# What is being asked
Reproduce each of the following records word for word.

## START Dataset records

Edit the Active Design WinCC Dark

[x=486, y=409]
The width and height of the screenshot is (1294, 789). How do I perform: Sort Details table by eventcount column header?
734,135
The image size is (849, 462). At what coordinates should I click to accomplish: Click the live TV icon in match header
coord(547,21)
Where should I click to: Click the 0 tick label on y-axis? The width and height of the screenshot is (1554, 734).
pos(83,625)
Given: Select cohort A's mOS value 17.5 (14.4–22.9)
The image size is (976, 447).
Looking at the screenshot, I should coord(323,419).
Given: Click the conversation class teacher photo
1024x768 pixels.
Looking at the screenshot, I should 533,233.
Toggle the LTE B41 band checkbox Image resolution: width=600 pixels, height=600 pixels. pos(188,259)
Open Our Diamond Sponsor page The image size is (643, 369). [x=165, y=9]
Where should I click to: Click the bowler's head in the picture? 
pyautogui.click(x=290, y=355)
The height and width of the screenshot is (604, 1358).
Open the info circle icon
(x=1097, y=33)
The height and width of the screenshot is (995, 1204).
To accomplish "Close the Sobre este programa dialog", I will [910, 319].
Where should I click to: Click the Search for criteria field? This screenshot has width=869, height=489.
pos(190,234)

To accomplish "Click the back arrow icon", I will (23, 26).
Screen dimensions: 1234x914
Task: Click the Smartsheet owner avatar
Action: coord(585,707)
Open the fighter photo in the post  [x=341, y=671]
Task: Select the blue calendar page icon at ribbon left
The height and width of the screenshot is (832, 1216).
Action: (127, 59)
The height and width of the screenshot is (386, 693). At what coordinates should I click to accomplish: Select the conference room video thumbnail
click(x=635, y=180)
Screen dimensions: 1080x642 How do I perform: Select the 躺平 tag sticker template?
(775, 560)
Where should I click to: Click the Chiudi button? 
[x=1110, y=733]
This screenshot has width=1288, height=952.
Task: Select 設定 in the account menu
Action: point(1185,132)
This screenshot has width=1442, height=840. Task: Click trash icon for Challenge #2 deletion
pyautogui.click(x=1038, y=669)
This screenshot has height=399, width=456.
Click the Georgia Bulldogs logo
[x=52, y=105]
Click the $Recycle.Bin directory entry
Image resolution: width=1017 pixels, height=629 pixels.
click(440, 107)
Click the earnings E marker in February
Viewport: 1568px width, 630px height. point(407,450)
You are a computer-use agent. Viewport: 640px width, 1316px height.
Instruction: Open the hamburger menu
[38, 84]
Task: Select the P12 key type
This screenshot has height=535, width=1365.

## END Dataset records

# Response
Edit the Active Design WinCC Dark

[x=486, y=409]
The width and height of the screenshot is (1294, 789). How do I perform: Sort Details table by eventcount column header?
734,135
The image size is (849, 462). At what coordinates should I click to accomplish: Click the live TV icon in match header
coord(547,21)
Where should I click to: Click the 0 tick label on y-axis? The width and height of the screenshot is (1554, 734).
pos(83,625)
Given: Select cohort A's mOS value 17.5 (14.4–22.9)
The image size is (976, 447).
Looking at the screenshot, I should coord(323,419).
Given: Click the conversation class teacher photo
1024x768 pixels.
Looking at the screenshot, I should 533,233.
Toggle the LTE B41 band checkbox Image resolution: width=600 pixels, height=600 pixels. pos(188,259)
Open Our Diamond Sponsor page The image size is (643, 369). [x=165, y=9]
Where should I click to: Click the bowler's head in the picture? 
pyautogui.click(x=290, y=355)
The height and width of the screenshot is (604, 1358).
Open the info circle icon
(x=1097, y=33)
The height and width of the screenshot is (995, 1204).
To accomplish "Close the Sobre este programa dialog", I will [910, 319].
Where should I click to: Click the Search for criteria field? This screenshot has width=869, height=489.
pos(190,234)

To accomplish "Click the back arrow icon", I will (23, 26).
Screen dimensions: 1234x914
Task: Click the Smartsheet owner avatar
Action: coord(585,707)
Open the fighter photo in the post  [x=341, y=671]
Task: Select the blue calendar page icon at ribbon left
The height and width of the screenshot is (832, 1216).
Action: (127, 59)
The height and width of the screenshot is (386, 693). At what coordinates should I click to accomplish: Select the conference room video thumbnail
click(x=635, y=180)
Screen dimensions: 1080x642 How do I perform: Select the 躺平 tag sticker template?
(775, 560)
Where should I click to: Click the Chiudi button? 
[x=1110, y=733]
This screenshot has width=1288, height=952.
Task: Select 設定 in the account menu
Action: point(1185,132)
This screenshot has width=1442, height=840. Task: Click trash icon for Challenge #2 deletion
pyautogui.click(x=1038, y=669)
This screenshot has height=399, width=456.
Click the Georgia Bulldogs logo
[x=52, y=105]
Click the $Recycle.Bin directory entry
Image resolution: width=1017 pixels, height=629 pixels.
click(440, 107)
Click the earnings E marker in February
Viewport: 1568px width, 630px height. point(407,450)
You are a computer-use agent. Viewport: 640px width, 1316px height.
Instruction: Open the hamburger menu
[38, 84]
Task: Select the P12 key type
This screenshot has height=535, width=1365.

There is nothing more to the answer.